Temel fiyatlandırma yaklaşımları maliyet odaklı fiyatlandırma, rekabet odaklı fiyatlandırma ve müşteri değeri odaklı fiyatlandırmadır (Kotler & Armstrong, 2018). Bu yaklaşımlardan maliyet odaklı fiyatlandırmanın daha çok tercih edilmesinin sebebi; işletme yöneticilerinin ürün maliyetlerine ilişkin daha çok bilgiye sahip olmaları, belirlenen fiyatın maliyet gerekçesine dayandırılabilmesi, maliyet dışı faktörlerin göz ardı edilmesi nedeniyle uygulamasının kolay olması, sosyal açıdan maliyetlerin eleştiriye daha az açık ve kabul edilebilir olması, sektördeki maliyet yapısının birbirine benzemesi, maliyet artı yaklaşımının işletmenin kârlı faaliyet göstermesinin bir güvencesi olarak düşünülmesinden kaynaklanmaktadır.

Maliyet odaklı fiyatlandırma, maliyet artı ve hedef kâr amaçlı fiyatlandırma şeklinde gruplandırılabilir.
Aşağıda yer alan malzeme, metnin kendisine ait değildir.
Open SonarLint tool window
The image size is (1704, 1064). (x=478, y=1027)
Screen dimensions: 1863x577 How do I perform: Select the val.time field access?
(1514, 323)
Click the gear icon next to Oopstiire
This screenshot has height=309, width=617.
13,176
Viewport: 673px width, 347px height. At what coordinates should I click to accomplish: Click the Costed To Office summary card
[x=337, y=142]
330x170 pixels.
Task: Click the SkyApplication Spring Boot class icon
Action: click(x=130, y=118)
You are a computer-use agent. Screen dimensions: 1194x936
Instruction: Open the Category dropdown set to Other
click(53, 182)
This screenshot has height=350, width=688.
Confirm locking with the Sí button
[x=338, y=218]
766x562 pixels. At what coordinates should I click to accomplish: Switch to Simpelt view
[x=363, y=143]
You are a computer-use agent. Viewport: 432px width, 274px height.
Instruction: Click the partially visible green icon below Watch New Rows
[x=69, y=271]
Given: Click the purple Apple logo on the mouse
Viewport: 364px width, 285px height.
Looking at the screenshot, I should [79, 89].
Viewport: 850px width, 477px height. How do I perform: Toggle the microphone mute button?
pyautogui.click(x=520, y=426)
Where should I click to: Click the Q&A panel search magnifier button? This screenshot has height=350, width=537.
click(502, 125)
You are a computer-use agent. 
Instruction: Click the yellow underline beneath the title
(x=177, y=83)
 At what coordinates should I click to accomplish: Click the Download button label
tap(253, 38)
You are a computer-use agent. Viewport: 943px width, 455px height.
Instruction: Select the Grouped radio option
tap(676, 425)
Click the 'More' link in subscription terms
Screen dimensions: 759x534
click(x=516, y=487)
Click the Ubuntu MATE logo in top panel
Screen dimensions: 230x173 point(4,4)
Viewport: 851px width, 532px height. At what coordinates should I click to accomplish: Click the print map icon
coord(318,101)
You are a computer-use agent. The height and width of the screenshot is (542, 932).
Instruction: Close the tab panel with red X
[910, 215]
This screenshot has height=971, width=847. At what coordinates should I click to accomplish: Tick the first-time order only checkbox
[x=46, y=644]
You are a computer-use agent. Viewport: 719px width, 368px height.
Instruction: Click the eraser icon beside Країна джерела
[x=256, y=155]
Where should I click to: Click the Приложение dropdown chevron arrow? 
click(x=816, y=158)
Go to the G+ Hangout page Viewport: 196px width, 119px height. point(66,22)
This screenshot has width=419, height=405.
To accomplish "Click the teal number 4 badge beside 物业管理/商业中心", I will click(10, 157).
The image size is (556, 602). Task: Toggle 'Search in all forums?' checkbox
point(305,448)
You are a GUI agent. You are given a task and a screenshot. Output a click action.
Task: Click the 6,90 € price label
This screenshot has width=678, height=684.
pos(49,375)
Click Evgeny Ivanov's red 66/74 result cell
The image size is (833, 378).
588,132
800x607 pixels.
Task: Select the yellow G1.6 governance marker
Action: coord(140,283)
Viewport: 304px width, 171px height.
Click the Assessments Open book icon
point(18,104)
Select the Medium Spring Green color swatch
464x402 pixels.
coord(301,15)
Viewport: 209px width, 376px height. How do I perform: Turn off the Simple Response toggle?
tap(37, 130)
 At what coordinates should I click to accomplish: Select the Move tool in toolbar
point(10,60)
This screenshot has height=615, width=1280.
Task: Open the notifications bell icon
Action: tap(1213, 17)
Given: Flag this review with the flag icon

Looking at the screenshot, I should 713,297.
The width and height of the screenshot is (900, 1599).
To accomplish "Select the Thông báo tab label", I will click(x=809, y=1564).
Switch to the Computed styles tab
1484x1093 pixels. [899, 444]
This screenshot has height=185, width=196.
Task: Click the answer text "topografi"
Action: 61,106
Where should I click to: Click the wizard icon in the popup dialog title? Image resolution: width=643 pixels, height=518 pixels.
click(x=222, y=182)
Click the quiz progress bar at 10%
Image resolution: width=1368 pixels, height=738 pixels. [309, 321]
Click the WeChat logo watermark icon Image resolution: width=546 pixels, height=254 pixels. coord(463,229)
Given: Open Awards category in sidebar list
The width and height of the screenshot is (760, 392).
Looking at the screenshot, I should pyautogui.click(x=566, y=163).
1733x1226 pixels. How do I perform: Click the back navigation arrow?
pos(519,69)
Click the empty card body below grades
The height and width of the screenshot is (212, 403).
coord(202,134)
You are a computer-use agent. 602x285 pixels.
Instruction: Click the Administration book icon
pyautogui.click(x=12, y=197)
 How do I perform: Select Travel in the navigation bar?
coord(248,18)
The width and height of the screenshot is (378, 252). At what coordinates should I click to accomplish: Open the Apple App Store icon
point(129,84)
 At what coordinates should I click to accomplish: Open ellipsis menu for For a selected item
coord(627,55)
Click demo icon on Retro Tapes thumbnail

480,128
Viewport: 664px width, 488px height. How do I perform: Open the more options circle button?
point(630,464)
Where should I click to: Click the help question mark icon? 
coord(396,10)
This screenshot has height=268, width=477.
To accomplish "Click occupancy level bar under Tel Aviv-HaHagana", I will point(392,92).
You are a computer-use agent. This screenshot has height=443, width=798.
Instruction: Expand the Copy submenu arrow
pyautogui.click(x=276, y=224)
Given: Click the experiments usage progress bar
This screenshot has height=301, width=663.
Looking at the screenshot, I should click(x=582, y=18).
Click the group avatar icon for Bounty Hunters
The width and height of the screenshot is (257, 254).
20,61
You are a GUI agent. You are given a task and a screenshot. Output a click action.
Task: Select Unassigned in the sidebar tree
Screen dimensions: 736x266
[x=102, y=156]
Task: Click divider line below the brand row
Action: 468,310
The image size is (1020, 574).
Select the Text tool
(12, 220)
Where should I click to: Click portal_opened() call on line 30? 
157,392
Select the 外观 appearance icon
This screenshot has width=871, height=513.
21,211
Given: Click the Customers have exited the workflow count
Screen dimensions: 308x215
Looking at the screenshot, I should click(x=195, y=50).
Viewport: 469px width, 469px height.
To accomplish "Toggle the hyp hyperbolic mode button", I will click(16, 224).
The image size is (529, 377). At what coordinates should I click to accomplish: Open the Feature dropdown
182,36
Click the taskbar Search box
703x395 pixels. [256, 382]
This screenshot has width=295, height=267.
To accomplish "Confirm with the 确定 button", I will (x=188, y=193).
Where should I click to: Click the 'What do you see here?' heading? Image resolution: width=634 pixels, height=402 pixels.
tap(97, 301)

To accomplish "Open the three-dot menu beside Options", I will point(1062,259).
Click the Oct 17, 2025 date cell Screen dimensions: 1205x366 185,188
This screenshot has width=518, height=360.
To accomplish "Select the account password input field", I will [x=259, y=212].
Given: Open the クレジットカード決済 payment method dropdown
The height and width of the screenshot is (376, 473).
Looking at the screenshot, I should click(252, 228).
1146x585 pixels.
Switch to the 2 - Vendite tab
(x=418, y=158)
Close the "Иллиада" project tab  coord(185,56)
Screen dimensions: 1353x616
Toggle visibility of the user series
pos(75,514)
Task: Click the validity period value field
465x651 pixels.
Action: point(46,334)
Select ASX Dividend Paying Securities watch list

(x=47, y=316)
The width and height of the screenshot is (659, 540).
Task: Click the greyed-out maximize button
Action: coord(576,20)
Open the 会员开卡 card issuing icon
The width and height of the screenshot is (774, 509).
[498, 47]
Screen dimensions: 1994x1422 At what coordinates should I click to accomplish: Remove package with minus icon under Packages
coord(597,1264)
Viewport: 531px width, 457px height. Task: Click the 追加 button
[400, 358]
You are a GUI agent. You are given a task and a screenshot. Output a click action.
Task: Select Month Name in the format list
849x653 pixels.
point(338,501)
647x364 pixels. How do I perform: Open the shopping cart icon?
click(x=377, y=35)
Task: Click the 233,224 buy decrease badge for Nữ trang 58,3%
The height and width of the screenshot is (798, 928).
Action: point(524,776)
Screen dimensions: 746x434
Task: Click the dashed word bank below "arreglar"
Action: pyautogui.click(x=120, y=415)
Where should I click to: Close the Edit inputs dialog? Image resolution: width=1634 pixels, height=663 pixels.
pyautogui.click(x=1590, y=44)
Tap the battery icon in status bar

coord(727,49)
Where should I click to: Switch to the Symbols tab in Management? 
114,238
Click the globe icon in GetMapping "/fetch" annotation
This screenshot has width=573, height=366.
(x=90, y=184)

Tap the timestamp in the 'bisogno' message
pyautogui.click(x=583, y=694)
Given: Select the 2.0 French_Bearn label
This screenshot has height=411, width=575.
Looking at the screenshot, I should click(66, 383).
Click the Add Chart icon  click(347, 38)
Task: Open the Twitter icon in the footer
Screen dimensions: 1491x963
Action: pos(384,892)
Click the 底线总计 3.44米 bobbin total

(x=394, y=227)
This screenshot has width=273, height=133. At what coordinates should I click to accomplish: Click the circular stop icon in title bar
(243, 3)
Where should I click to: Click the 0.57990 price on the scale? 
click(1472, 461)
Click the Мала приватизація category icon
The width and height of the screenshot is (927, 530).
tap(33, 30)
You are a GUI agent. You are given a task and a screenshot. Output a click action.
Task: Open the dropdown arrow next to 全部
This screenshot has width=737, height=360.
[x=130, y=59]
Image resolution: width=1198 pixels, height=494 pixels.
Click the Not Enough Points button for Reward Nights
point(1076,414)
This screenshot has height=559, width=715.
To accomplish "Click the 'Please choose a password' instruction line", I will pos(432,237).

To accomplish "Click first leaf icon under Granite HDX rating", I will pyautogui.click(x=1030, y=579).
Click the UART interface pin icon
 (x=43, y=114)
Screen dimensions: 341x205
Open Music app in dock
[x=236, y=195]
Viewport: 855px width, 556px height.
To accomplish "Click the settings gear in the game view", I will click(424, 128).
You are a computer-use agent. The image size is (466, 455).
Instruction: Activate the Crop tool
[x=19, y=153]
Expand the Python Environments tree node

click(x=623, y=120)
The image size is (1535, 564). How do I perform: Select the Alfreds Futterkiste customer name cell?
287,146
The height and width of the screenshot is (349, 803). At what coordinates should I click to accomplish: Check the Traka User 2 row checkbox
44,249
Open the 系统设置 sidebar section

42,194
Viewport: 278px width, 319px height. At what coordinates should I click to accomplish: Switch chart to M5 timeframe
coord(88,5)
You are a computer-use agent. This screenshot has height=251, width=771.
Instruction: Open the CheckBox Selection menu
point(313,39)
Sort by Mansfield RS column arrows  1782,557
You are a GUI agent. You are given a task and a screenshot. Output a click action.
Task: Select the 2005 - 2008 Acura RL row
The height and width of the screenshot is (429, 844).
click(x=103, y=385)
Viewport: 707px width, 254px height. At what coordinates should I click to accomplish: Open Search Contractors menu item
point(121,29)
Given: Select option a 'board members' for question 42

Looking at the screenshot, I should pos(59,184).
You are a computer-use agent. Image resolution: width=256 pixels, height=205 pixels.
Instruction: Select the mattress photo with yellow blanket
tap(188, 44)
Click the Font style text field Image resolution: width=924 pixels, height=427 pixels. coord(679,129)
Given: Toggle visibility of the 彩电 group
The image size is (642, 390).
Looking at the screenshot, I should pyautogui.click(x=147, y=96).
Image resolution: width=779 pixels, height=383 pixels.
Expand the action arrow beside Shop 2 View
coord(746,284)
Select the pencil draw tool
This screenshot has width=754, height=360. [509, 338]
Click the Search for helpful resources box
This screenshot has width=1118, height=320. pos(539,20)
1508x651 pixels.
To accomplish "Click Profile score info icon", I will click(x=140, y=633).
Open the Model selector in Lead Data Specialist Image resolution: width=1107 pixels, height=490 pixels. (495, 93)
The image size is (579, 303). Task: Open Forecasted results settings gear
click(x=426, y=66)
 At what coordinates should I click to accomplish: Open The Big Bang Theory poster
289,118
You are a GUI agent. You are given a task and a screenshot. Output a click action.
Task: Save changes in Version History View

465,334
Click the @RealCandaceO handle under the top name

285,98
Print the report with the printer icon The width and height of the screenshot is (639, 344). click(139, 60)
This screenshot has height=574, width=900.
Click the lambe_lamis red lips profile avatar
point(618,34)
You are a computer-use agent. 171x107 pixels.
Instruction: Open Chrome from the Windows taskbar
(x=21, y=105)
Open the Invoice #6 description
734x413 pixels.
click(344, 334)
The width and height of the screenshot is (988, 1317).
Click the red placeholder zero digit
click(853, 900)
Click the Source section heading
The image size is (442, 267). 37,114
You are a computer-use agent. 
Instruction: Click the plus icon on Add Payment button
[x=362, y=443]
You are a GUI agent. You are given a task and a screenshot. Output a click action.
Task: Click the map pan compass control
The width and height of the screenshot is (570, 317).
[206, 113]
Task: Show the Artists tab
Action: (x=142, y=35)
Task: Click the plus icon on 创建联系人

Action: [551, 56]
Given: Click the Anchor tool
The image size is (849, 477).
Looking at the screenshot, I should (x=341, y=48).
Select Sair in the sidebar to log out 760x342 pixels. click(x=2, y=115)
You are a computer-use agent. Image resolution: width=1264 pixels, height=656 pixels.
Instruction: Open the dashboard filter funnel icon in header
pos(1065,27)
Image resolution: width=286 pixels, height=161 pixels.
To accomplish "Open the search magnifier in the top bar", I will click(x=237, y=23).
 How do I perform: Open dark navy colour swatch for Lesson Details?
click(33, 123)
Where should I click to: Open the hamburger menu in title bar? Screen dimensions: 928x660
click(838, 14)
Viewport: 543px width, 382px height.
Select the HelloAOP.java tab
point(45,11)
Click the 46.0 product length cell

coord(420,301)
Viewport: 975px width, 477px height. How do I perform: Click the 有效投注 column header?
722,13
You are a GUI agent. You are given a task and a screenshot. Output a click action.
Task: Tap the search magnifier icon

Maliyet artı fiyatlandırmada fiyat belirleme; işletmenin birim maliyetler üzerine belirli bir oranda kâr oranı ilave edilmesidir. Bu yaklaşımın çoğunlukla tercih edilmesinin sebebi, hem alıcı hem de satıcı açısından en adil fiyatlandırma olduğunun kabul edilmesinden kaynaklanmaktadır. Hedef kâr amaçlı fiyatlandırmada ise işletmede öngörülen satış düzeyinde belirli bir kâr istenmektedir. Bu amaç doğrultusunda fiyat, hedeflenen kârı sağlayacak düzeyde belirlenmektedir (Altunışık, Özdemir, & Torlak, 2017).

80

Yukarıda açıklanan faydalanma esasları dikkate alındığında, Tanzimat öncesi dönemde fiyat belirlemenin herhangi bir kurala bağlanması düşünülemeyeceğinden, fiyat belirleme esasları Tanzimat dönemi ile birlikte başladığı söylenebilir. Diğer taraftan fiyat belirlemeye ilişkin esaslar, 1924 tarihinde yürürlüğe giren Orman Talimatnamesi ile bu gün geçerli bulunan genel esaslara bağlandığından, bu başlık altında Cumhuriyet öncesi ve Cumhuriyet sonrası dönem ayrımı dikkate alınarak açıklamalar yapılacaktır.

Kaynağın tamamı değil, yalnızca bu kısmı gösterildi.